This was posted on catholic easter sunday on the ssc subreddit. It’s a posted-on-April 1st-for-plausible-deniability siskind post from back in 2018, where he outlines a kind of argument about how an all-powerfull entity that’s God in all but name (and obviously emanated from a culture discovering AGI) is actually “logically necessary”.

He calls the whole thing “The Hour I First Believed”. I think it’s notable for being a bit of a treasure trove of rationalist weird accepted truths, such as:

  • All copies of a consciousness share a self, because consciousness is like an equation, or something:

But if consciousness is a mathematical object, it might be that two copies of the same consciousness are impossible. If you create a second copy, you just have the consciousness having the same single stream of conscious experience on two different physical substrates.

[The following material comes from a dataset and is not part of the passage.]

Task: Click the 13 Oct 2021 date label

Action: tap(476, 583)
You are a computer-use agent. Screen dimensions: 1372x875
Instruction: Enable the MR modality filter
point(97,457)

Which is both the original transhumanist cope to enable so-called consciousness upload so it’s not just copying a simulacrum of your personality to a computer while you continue to rot away, and also what makes the basilisk torturing you possible.

  • And it’s corollary, Simulation Capture:

This means that an AI can actually “capture” you, piece by piece, into its simulation. First your consciousness is just in the real world. Then your consciousness is distributed across one real-world copy and a million simulated copies. Then the AI makes the simulated copies slightly different, and 99.9999% of you is in the simulation.

which is a kind of nuts I hadn’t happened upon before.

There’s also a bunch of rationalist decision theory stuff which I think make obvious how they were concocted to serve this type of narrative in the first place, instead for being broadly useful, Yud posing as a decision theory trailblazer notwithstanding.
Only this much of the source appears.